門口傳來腳步聲,一下下,季雲沉的心臟也隨著聲音主人的腳步起伏。
汗溼了他潔白的襯衣,止不住的喘息,還沒有見到來人的臉,他的基因就敞開門歡呼。
屏住呼吸,他的眼眸死死盯住。
那個人露出來臉的時候,季雲沉的腦海裡有數十門高射炮在轟炸。
是那個人,又不像那個人。
但他的靈魂在叫囂,抓住她,困住她。
江初月對著眼前這個紅著眼睛的男人有一種熟悉感。
腦海中塵封的記憶開始浮現。
萬千星辰,饕餮巨獸,機械冰冷的體溫,逐漸消失的身影,一幕幕都像還在昨天。
江初月艱難地開口:“好久不見。”
季雲沉聽見這句話紅了眼眶,指尖把手心掐出血跡。
胸腔用力地起伏,他想要撕開胸腔,把眼前的這個人擁進懷裡。把她融進骨血,星河流轉也不能分開他們。
季雲沉抱的很緊,脖頸處有一些溼潤,江初月僵住身體,手抬起幾次又放下,不知道怎麼辦。

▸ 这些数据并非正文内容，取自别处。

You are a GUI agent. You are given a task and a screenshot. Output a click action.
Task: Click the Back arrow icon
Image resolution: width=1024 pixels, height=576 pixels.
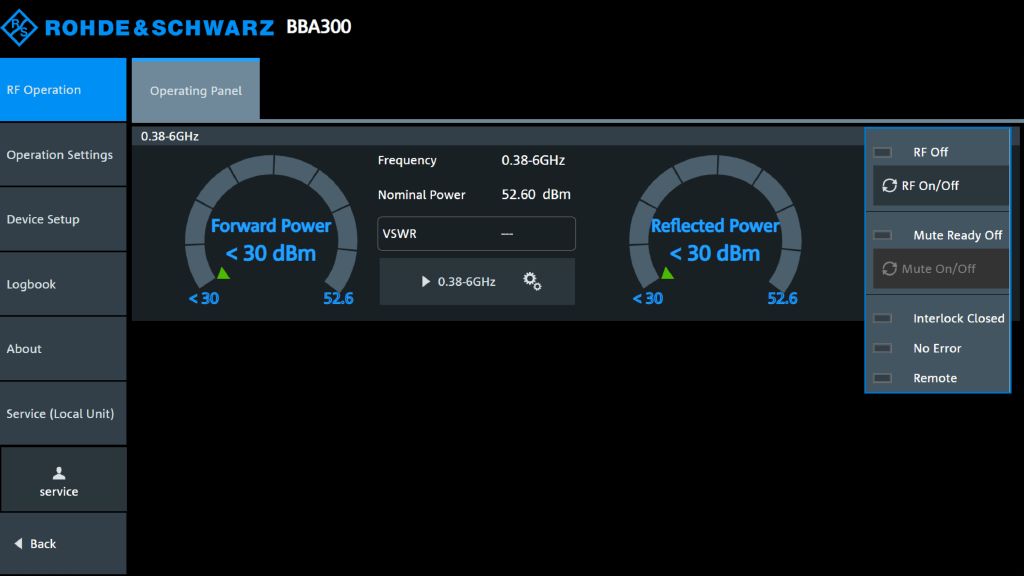[x=19, y=544]
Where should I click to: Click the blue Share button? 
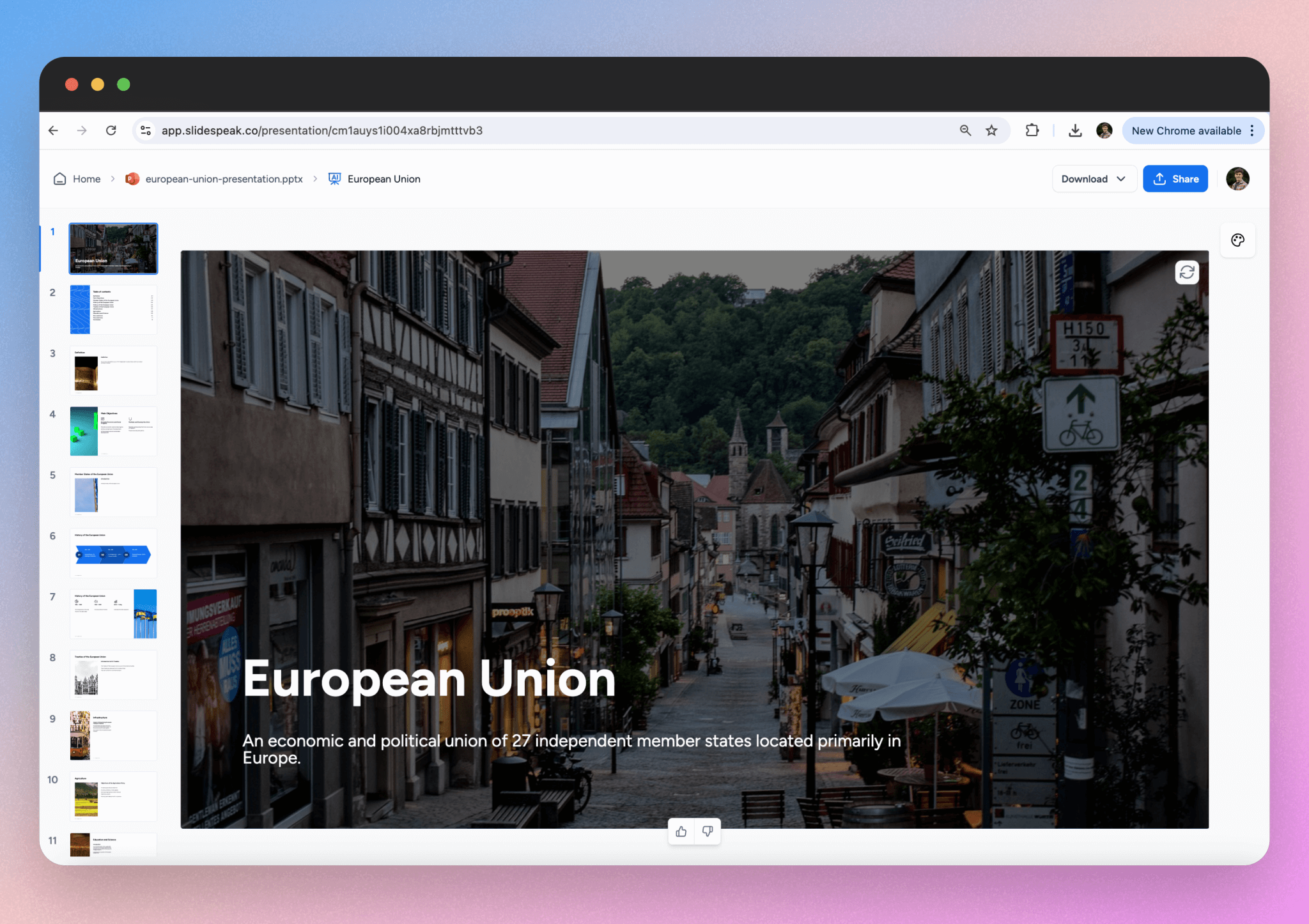click(x=1175, y=179)
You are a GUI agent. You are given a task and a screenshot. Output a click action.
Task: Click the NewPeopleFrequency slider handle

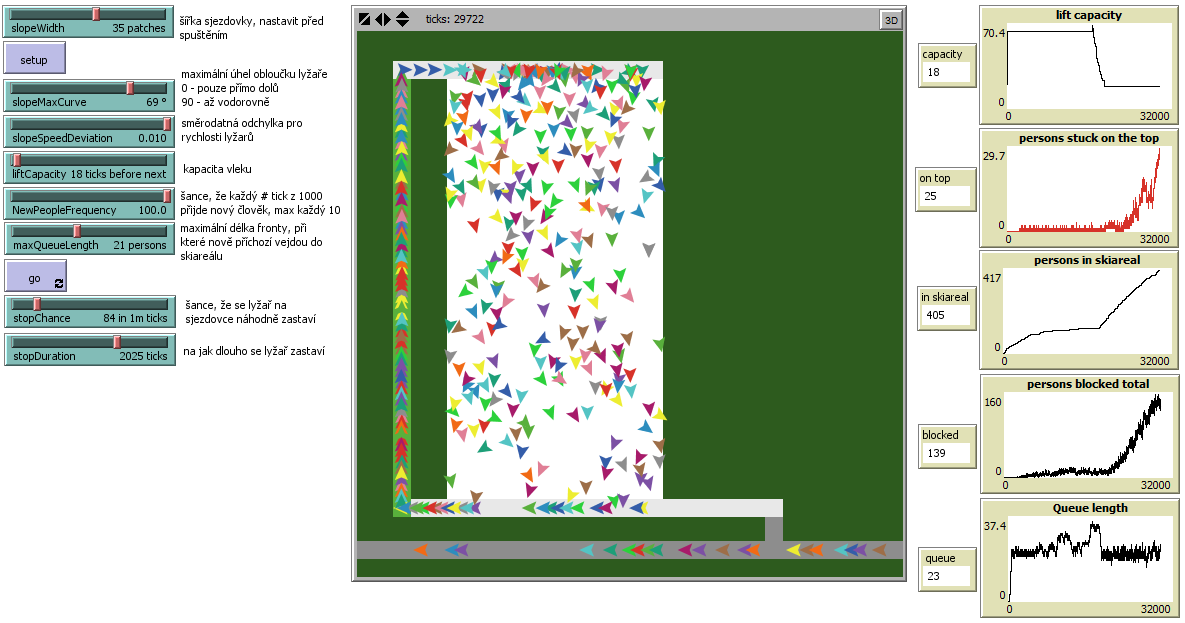165,196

不知過多久,季雲沉的呼吸沒有平靜下來,反而更加粗重,江初月摸上他的手,燙的驚人。
江初月覺得不對勁,把他推開。
季雲沉無力的仰倒在沙發上,眼睛猩紅,臉色潮紅,目光一直如影隨形看著江初月,好像要把她吃掉。
季雲沉現在的情況明顯不對。
他的聲音嘶啞:“精神暴動發作,我自己忍一會兒就好了。”
說著把襯衫撕毀,露出堅實的腹肌。
溫榆:拴哭,誰家好人,精神暴動脫衣服的!
江初月沒有多想:“你的抑制劑在哪裡,我去給你拿。”
季雲沉低啞著聲音:“沒有在這裡,不用找了。”
“我去給你倒杯水。”江初月繼續說道
季雲沉拉住她的手,把臉頰貼在她的手心,喟嘆一聲。
“沒關係,你陪陪我就好了。”
江初月沒有抽回手,任他貼著,坐在旁邊陪他。
過一會季雲沉不滿足現在的肌膚接觸,他渴望更多。
慢慢拉著江初月的手,滑過滾動的喉結,接著是結實的胸膛……
手心的皮膚光滑有彈性,微微的凸起還隨著呼吸刮蹭江初月的手心。
她想收回手,沒扯動。
往下,季雲沉帶著江初月的手丈量自己的八塊腹肌。
往下就是褲腰了
不能往下,江初月止住。
“求你。”
“求你,幫幫我,好難受。”
江初月閉著眼,不忍再看,耳邊的喘×息一聲大過一聲。
數根精神觸手包裹住季雲沉,有些刺進他的精神海,有些沿著他的經脈流動。
季雲沉控制不住叫出聲:“唔!”
臨時標記的滋味太霸道,就算季雲沉是鋼做的筋骨都承受不了,何況朝思暮想的人就在眼前。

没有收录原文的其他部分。